And then I wanted to keep it for myself, but it reminded me so strongly of my grandmother, Martha Fern. And her house in Port Orange, Florida, looking over the Halifax River. With ornate gilt shelves on white beadboard walls, and curtains with pom-pom trim, and red shag carpeting and a pink bedspread in the master bedroom.
She called from her now-home in Missouri, where she lives with my aunt and her husband. It is far from the ocean and, truth be told, far from anything else. I've been there. It's a beautiful, modest lake community with limestone outcroppings and golf carts and those little signs retired folks put in their front yards: "The Thomases." But no hibiscus.
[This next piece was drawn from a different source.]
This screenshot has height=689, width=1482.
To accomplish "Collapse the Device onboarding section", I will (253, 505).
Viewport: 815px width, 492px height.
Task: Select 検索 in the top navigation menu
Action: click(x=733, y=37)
No palms. No Daytona Beach Baptist Church. No newspaper on the screened-in porch at the wrought-iron table with a vinyl cloth.
I don't know if this fabric recalled that other way of life to her, but she surely did seem to love it.
My grandmother was one of those accomplished seamstresses of the fifties and sixties. She had three daughters (and one son, my father). They all wore shirtwaists and poodle skirts and crinolines and swing coats and, later, sheaths of her making. She made our son the dearest crib quilt: pale yellow and gray and white with appliqued pussy willows and kittens.
So, the handles are leather. I want to say: sewing leather is no big deal. The hoopla over a sewing machine that can sew leather puzzles me. All of my sewing machines (four) can sew flexible, reasonable-thickness leather with no trouble. Now when we start having multiple layers of seams and interfacing, as in straps or edges of bags, that can get tough. But the same is true of fabric, especially home dec fabric.
The pegboard on which the bag is hanging is a recent addition to the sewing room. I have always had trouble finding my rotary cutter, scissors and rulers from one moment to the next. They would somehow burrow underneath a scrap or a pattern piece. The pegboard restrains them, and keeps them in sight.